Por outro lado, devemos voltar-nos para
a tese inicial da busca da “atração”. Como atrair e atrair-se? Devemos pensar que
um processo de mudanças, precisa prezar pela associação das pessoas que
pretendem valorizar às suas vontades. Há, na espécie humana, uma enorme
fragilidade que acompanha a sua composição e facilmente revela os seus defeitos
chamados de desvios para mal. Atraímo-nos para fazermos o bem e, aos poucos,
parcelas dessa associação, em nome do prestígio e do poder, desviam-se para o
mal nesse sentido, a atração vive entre pressionada por dois tipos de repulsão,
uma que é de fora para dentro, vida de outras forças e classes, ou que vêm de
dentro para dentro, criada no próprio corpo como frações oportunistas.
O
momento é perverso para nós que desejamos a atração. O vazio interno causado pela
insatisfação civilizatória faz com que cada indivíduo busque fora de si os
recursos para a satisfação e o prazer pessoal, por isso, consome e consome-se
sem compreender que não existe a conservação do lado de fora sem a conservação
do lado de dentro do corpo.
Em síntese, o capitalismo constituiu-se
na principal força repulsiva e desagregadora da sociedade e, os capitalistas, cada
vez menos em quantidade, encarnam o capital e apresentam-se como os controladores
da atração dos pobres entre si. Fazem isto de muitas maneiras, mas,
fundamentalmente, atraindo uma parcela de alienados para defenderem as suas
políticas, com ensaios de mobilizações em diversos países do mundo para, em
seguida, penetrarem com as forças de repressão e a legitimarem a ordem
repulsiva pelas vias jurídicas.
Sabemos que não há atração pelo
desinteresse e nem repulsão sem motivos. No entanto, para qualquer iniciativa,
a organização, desde a reunião dos átomos no inicio da humanidade foi a
principal escola. Sem a maioria, as forças da atração não se tornam vitoriosas
e as forças repulsivas não se sustentam no poder. Ambos os lados precisam de
causas para serem defendidos. Levamos vantagem, porque a causa da atração é
sincera, a causa da repulsão é mentirosa e mesquinha.

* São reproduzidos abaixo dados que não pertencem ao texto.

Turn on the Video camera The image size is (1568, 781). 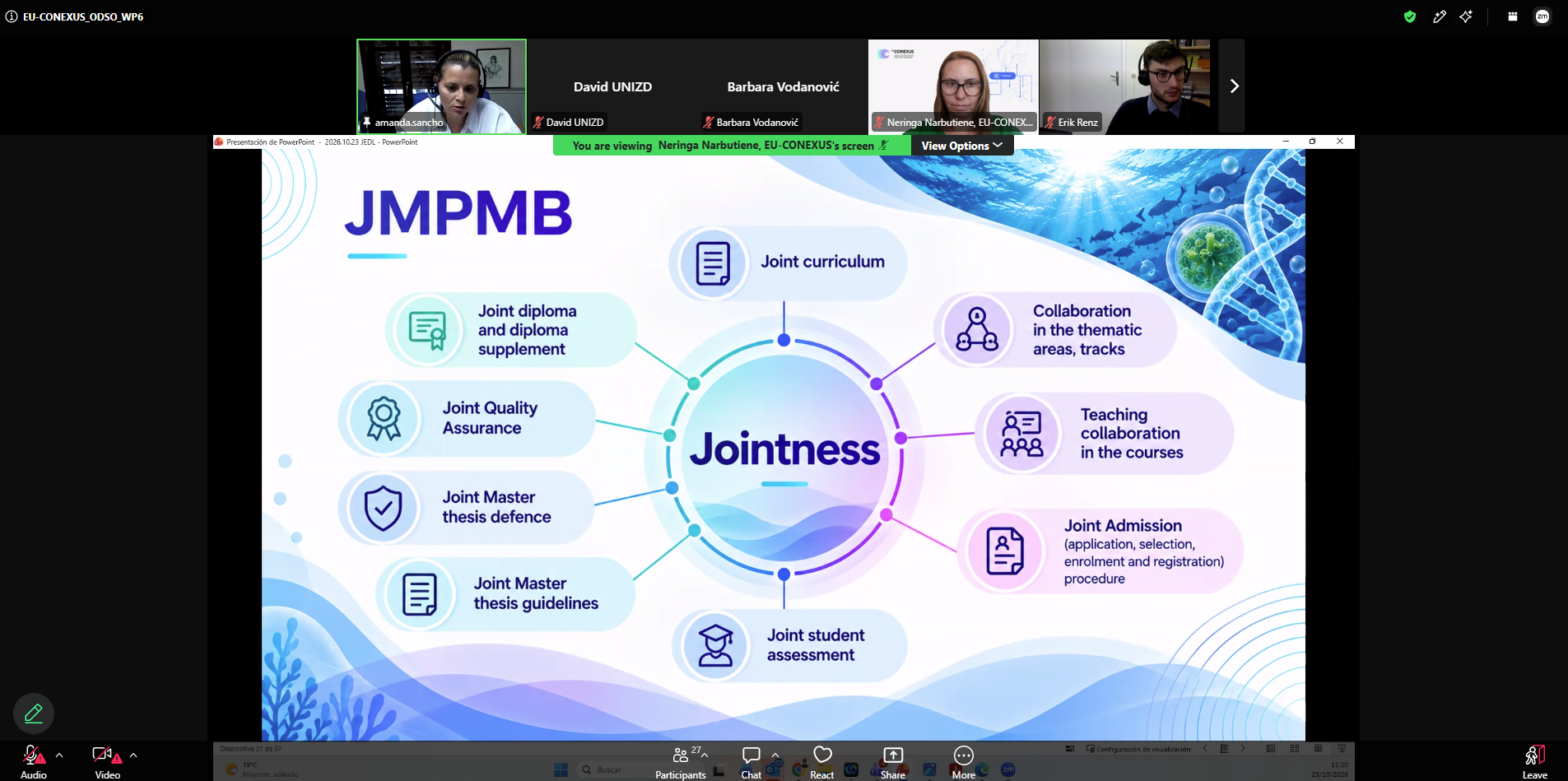click(107, 762)
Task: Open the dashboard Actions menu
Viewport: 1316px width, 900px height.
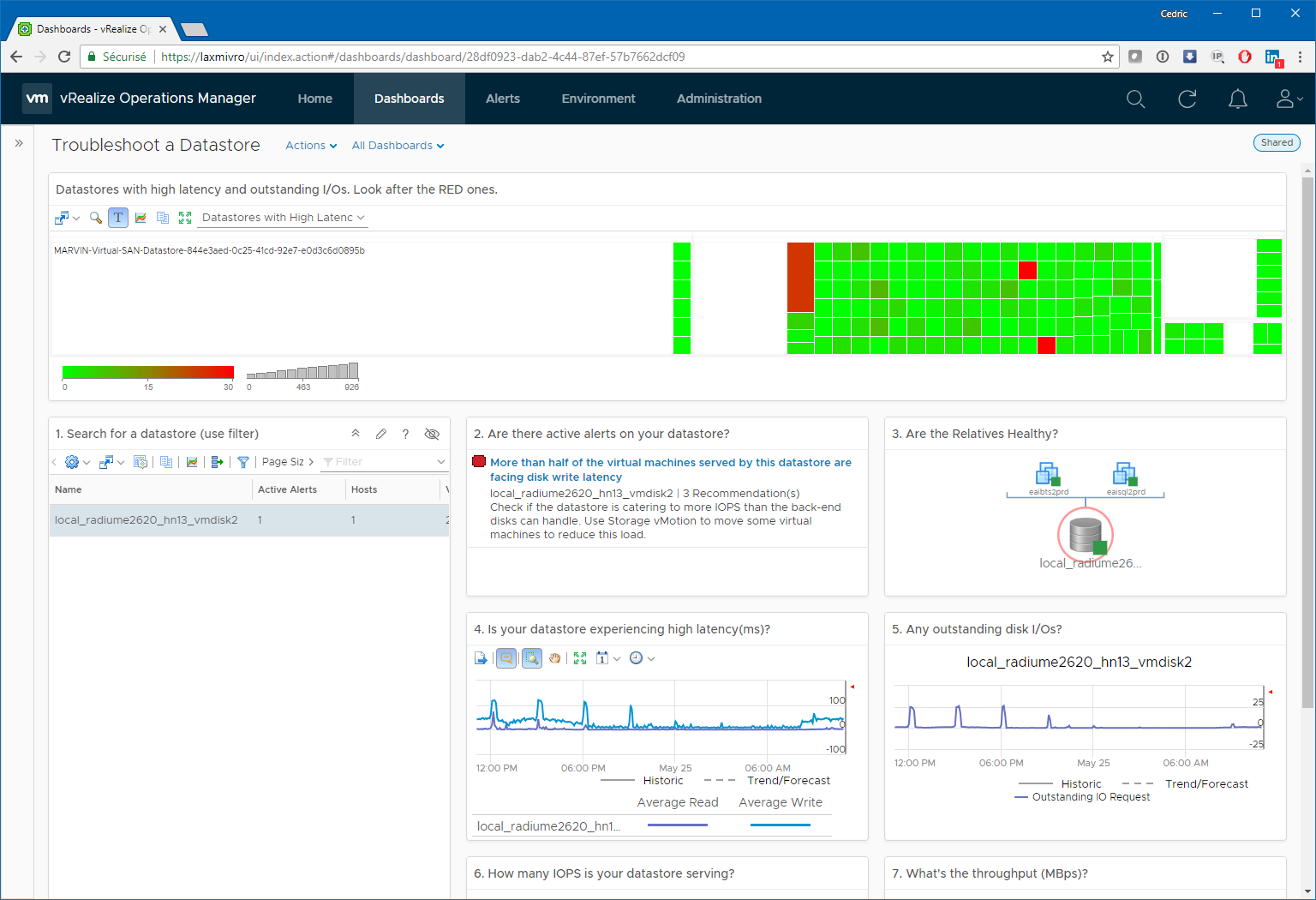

A atração é então mais do que uma nova
forma de entender a política, é uma necessidade obrigatória a ser satisfeita em
benefício da reprodução da existência, da humanidade, das espécies e da
sociedade estruturada em novas bases. A atração é uma luta permanente, local e
internacional, para salvar a maioria da humanidade e de todas as formas de vida.